_WHAT IS NEEDED_:
Work out how many lines in the listing contain the string "node", matching case exactly, and reply with that number only.

Dataset excerpt
---*---

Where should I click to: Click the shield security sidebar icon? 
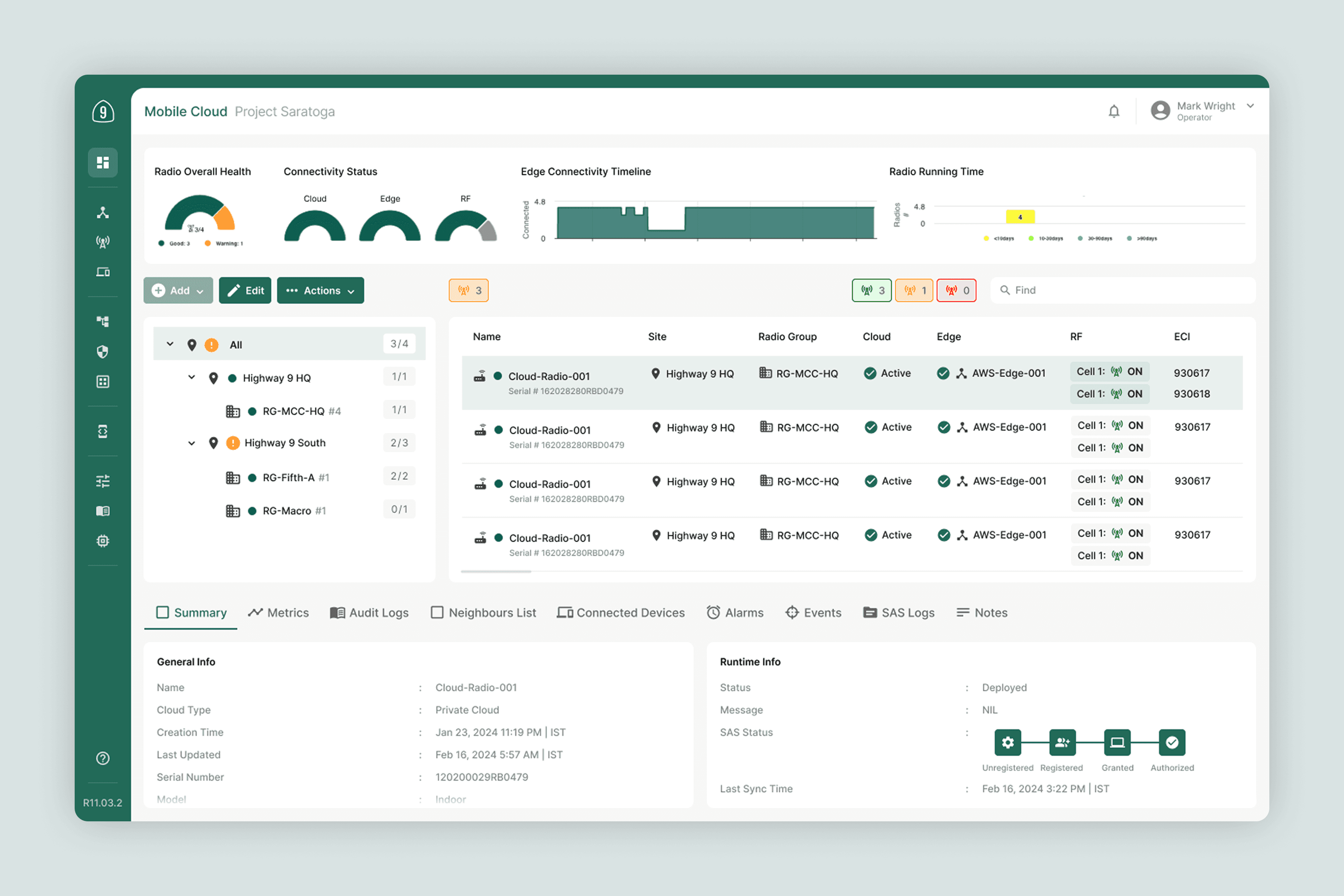(x=103, y=351)
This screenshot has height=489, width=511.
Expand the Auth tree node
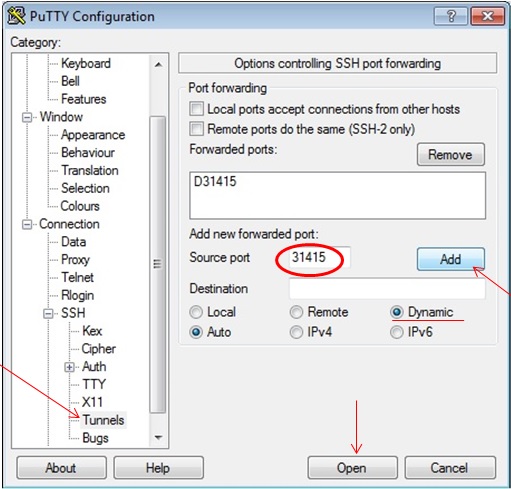point(69,367)
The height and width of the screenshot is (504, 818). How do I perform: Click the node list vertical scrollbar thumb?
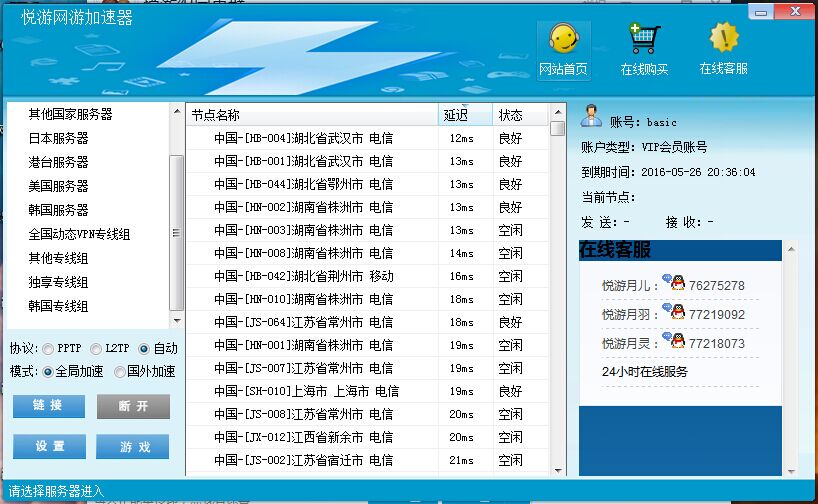tap(557, 128)
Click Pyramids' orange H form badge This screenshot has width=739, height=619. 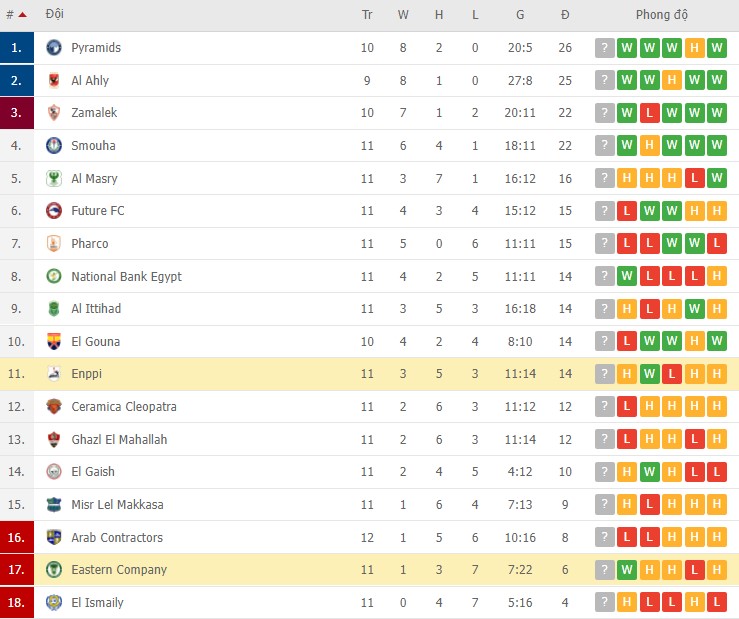pos(694,48)
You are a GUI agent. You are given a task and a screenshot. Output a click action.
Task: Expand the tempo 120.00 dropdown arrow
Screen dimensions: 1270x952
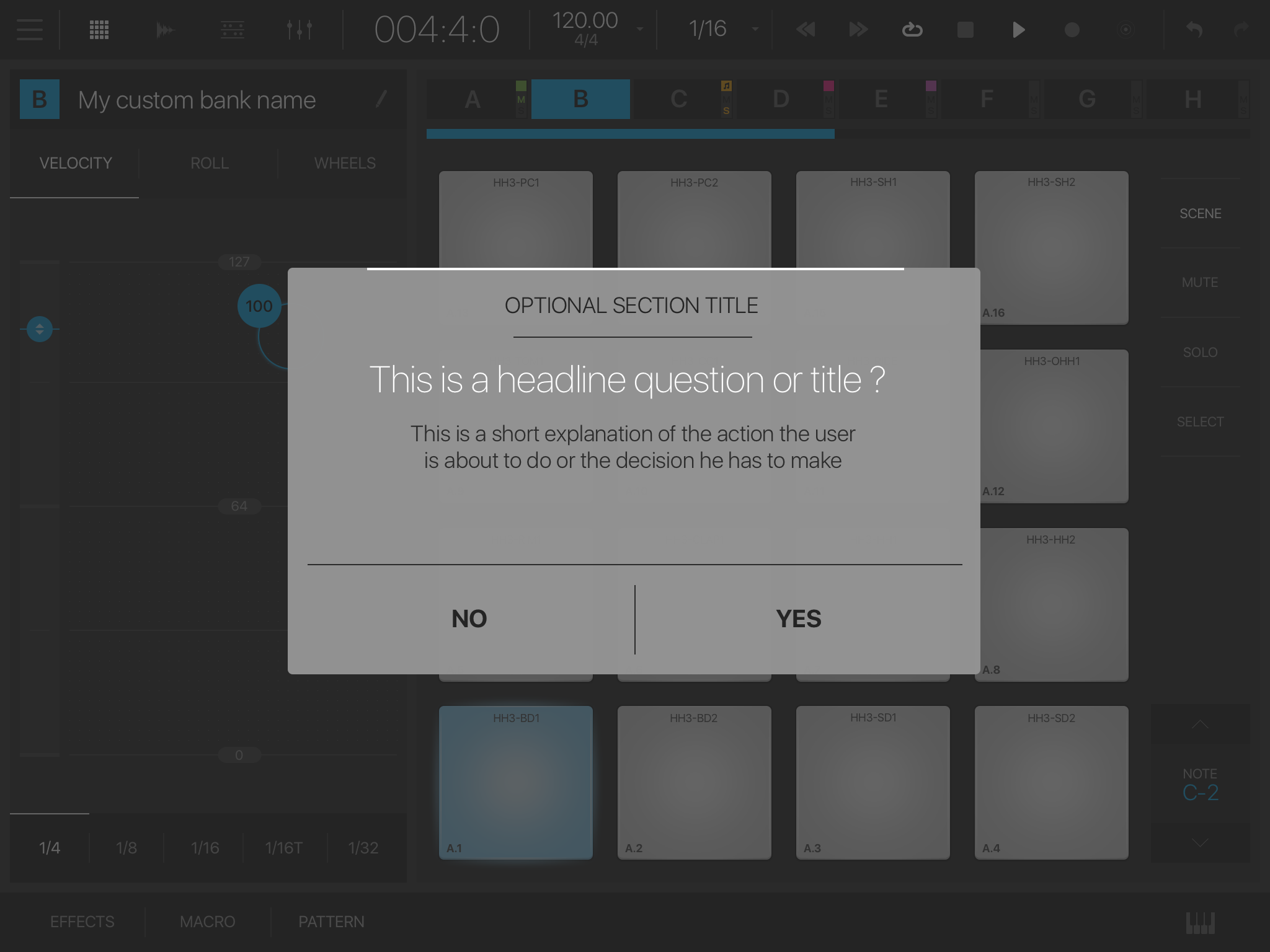point(639,29)
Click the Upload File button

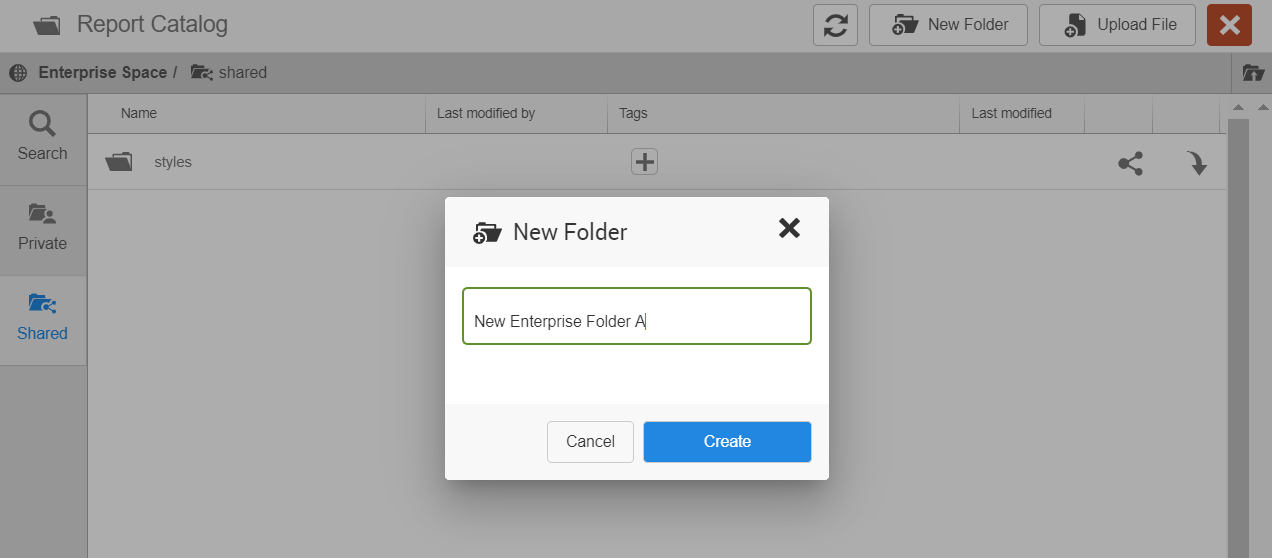(1117, 25)
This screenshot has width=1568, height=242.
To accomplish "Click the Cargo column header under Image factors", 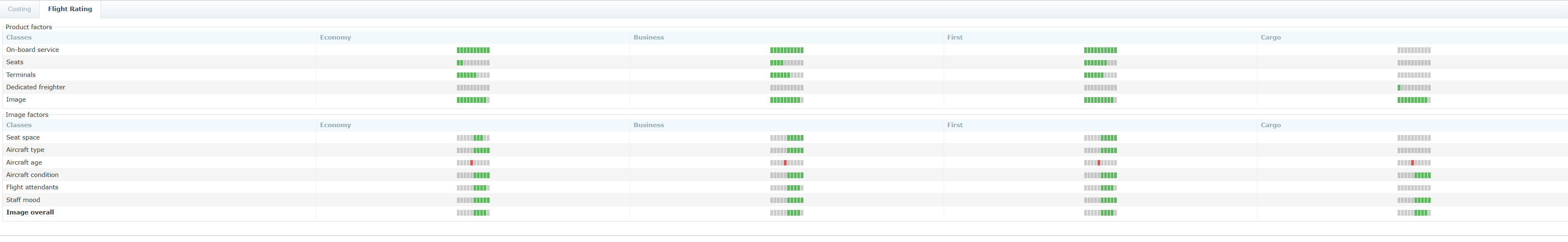I will coord(1270,125).
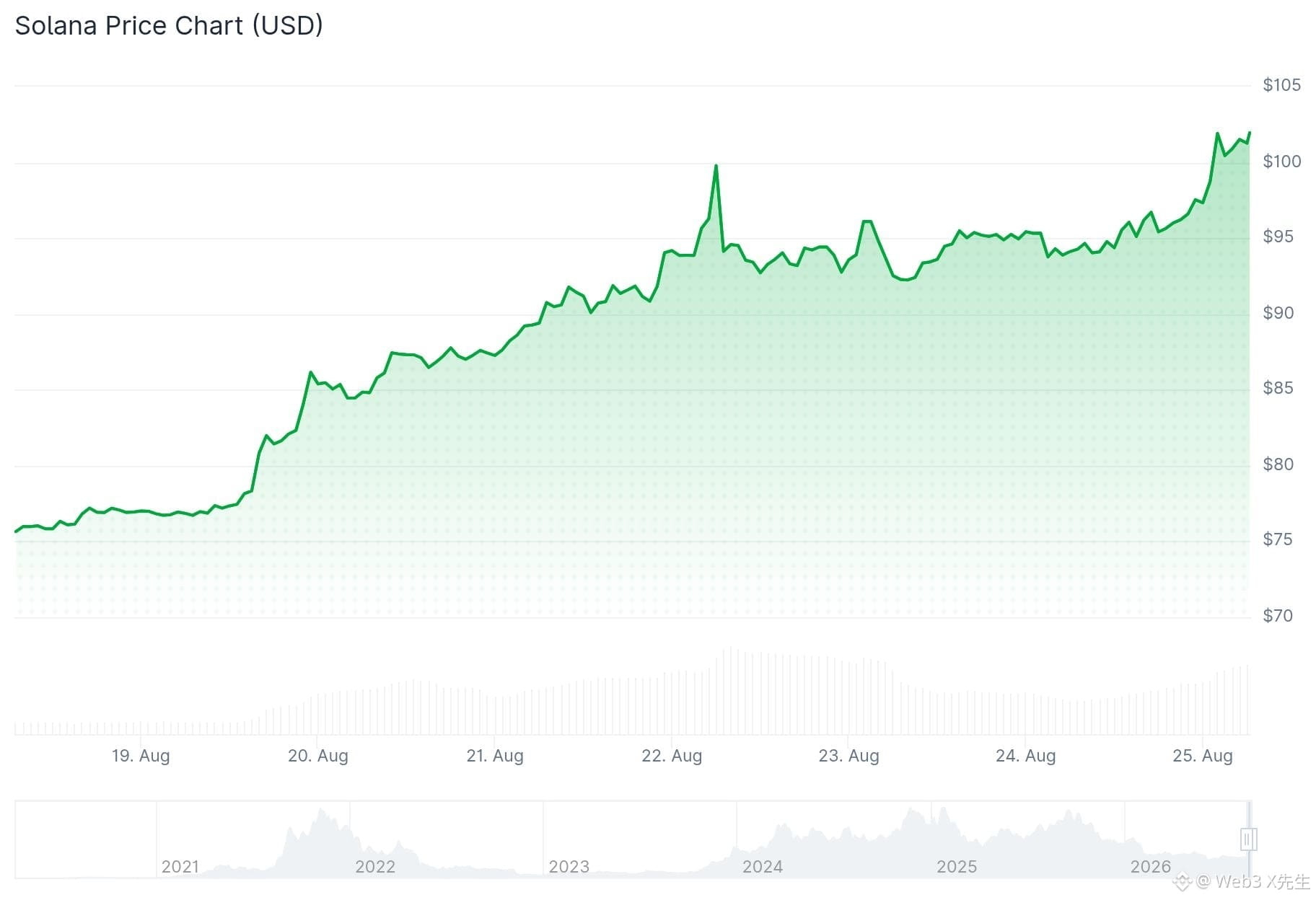Click the latest price point near $102
The height and width of the screenshot is (900, 1316).
pyautogui.click(x=1249, y=133)
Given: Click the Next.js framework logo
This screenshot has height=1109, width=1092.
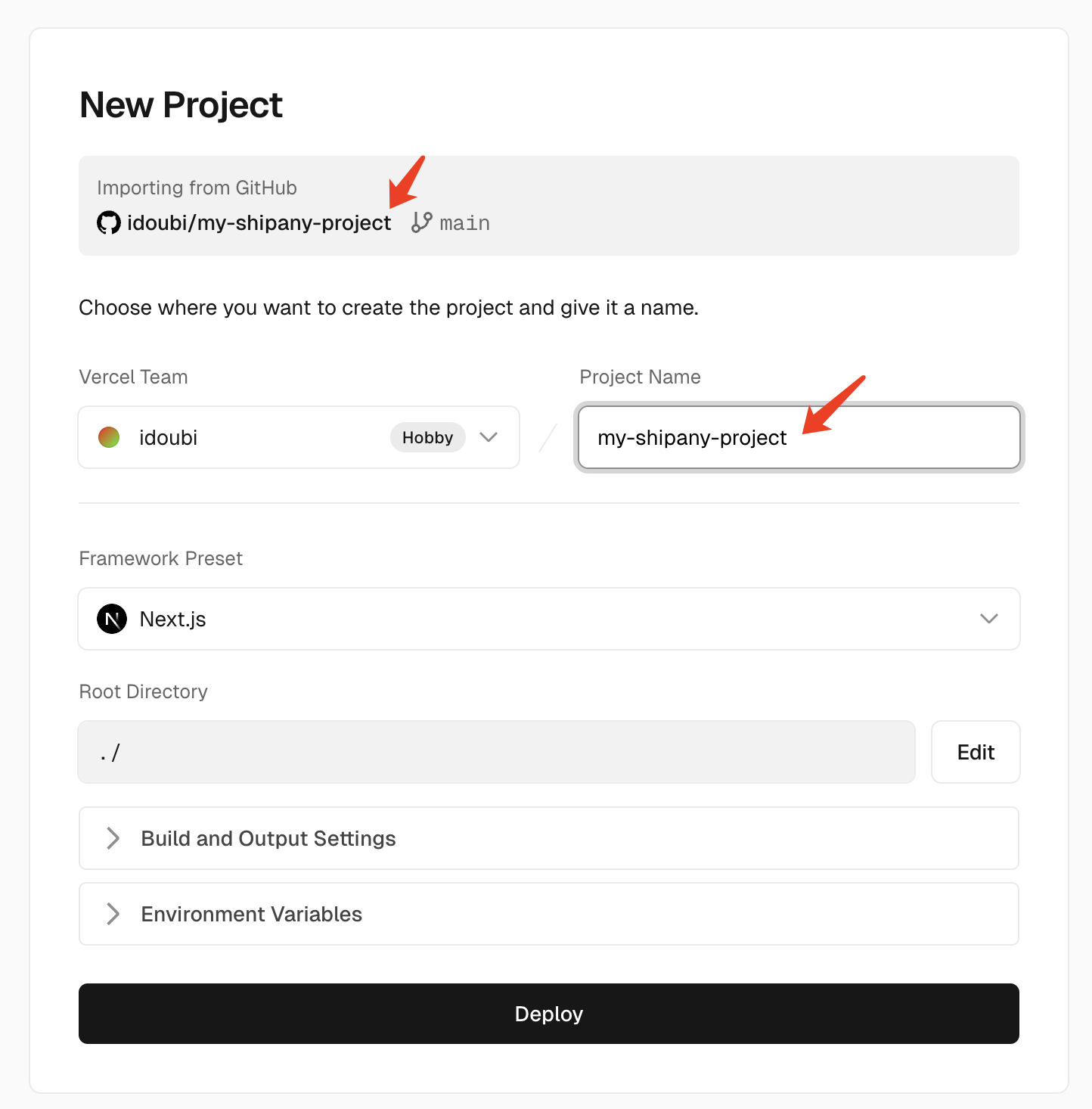Looking at the screenshot, I should 112,619.
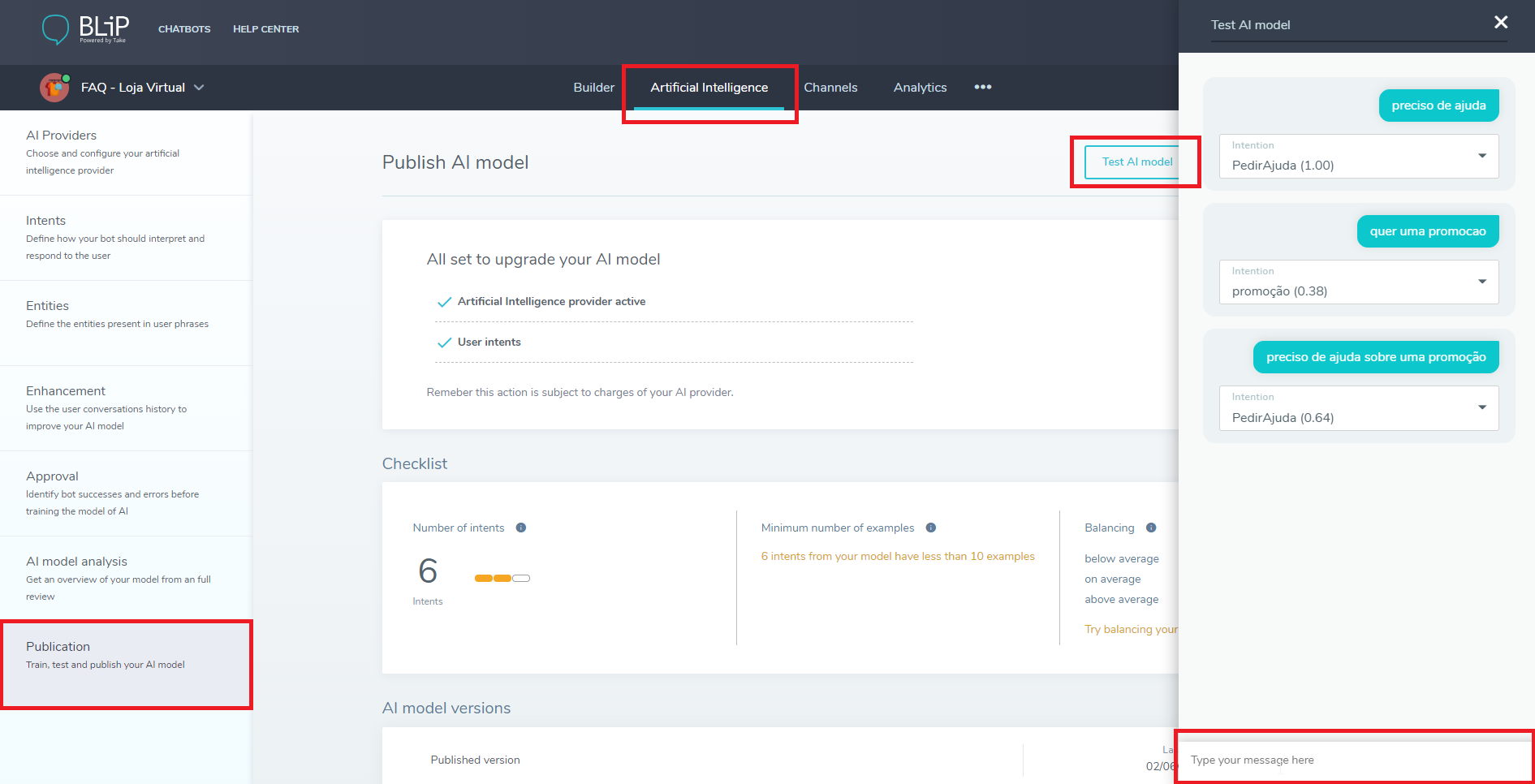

---*---

_SOLVED PROBLEM_:
2